Bot M, et al. - In this multicenter 2 × 2 factorial randomized clinical trial, researchers investigated whether a new major depressive disorder (MDD) episode in overweight adults with subsyndromal depressive symptoms could be effectively prevented by implementation of 2 nutritional strategies (multinutrient supplementation, food-related behavioral activation therapy) and their combination. In this patient population, no attenuation in the episodes of major depressive disorder was noted during 1 year with multinutrient supplementation vs placebo and food-related behavioral activation therapy vs no therapy.
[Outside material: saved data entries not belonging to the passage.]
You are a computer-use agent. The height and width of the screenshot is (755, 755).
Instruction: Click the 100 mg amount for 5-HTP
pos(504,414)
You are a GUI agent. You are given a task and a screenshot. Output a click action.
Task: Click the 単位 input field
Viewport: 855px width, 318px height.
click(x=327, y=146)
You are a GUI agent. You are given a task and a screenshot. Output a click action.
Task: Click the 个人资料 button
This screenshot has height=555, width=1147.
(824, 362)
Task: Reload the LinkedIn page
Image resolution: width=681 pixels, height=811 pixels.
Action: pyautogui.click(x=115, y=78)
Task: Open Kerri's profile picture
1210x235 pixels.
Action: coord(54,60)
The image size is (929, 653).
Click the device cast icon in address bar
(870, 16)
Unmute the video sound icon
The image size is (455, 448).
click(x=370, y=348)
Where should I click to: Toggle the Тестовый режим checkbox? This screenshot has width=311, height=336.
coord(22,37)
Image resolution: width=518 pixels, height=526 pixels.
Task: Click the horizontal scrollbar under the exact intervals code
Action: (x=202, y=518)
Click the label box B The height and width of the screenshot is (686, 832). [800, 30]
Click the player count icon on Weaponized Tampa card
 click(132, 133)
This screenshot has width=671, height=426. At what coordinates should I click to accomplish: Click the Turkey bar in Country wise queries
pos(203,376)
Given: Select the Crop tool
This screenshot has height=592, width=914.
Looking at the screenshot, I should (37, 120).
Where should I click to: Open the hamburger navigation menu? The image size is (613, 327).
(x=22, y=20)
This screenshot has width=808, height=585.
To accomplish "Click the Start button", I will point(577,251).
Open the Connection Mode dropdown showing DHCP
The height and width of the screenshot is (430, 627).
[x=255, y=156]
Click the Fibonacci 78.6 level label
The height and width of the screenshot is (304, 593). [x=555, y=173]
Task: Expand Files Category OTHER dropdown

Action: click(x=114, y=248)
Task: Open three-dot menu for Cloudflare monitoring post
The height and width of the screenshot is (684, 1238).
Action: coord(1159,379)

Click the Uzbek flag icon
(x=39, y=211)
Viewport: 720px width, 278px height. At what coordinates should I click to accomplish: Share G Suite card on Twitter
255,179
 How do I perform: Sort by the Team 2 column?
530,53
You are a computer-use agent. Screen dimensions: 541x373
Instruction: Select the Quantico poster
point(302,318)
In view of these findings, these interventions were not supported as a preventive for major depressive disorder.

Methods

  • Participants were recruited from 4 European countries and included 1025 overweight adults (body mass index, 25-40) with elevated depressive symptoms (Patient Health Questionnaire-9 [PHQ-9] scores ≥5) and no MDD episode in the past 6 months.
  • Randomization was carried out from July 30, 2015 to October 12, 2016 and follow-up for 1 year was conducted till October 13, 2017.
  • The components of the interventions were: daily multinutrient supplements (1412-mg omega-3 fatty acids, 30-μg selenium, 400-μg folic acid, and 20-μg vitamin D3 plus 100-mg calcium) vs placebo and 21 individual or group therapy sessions vs none (blinded to researchers) for 1 year.
  • Researchers randomized 257 participants to placebo without therapy, 256 to placebo with therapy, 256 to supplements without therapy, and 256 to supplements with therapy.
  • They performed the Mini International Neuropsychiatric Interview at 3, 6, and 12 months to assess cumulative 1-year onset of MDD.
  • They assessed both individual and integrated (interaction) impacts of intervention on MDD onset via logistic regression using effect-coded variables (−1 indicating control, 1 indicating intervention) .

Results

  • The trial was completed by 779 (76%) of 1025 participants (mean age, 46.5 years; 772 women [75%]; mean BMI, 31.4).
  • MDD development was noted in 105 (10%) during 1year follow-up; this was reported in 25 (9.7%), 26 (10.2%), 32 (12.5%), and 22 (8.6%) patients in the respective groups: placebo without therapy, placebo with therapy, supplement without therapy, and supplement with therapy group.
  • MDD onset remained uninfluenced by these treatment strategies.
  • For supplements, for therapy, and for their combination, the estimated odds ratio (OR) were 1.06 (95% CI, 0.87-1.29), 0.93 (95% CI, 0.76-1.13), and 0.93 (95% CI, 0.76-1.14; P for interaction, .48), respectively.
  • They reported death of one person in the supplementation with therapy group.
  • Hospitalizations were reported in 24 patients in each of the placebo groups and 24 patients in the supplementation with therapy group, and 26 patients in the supplementation-only group.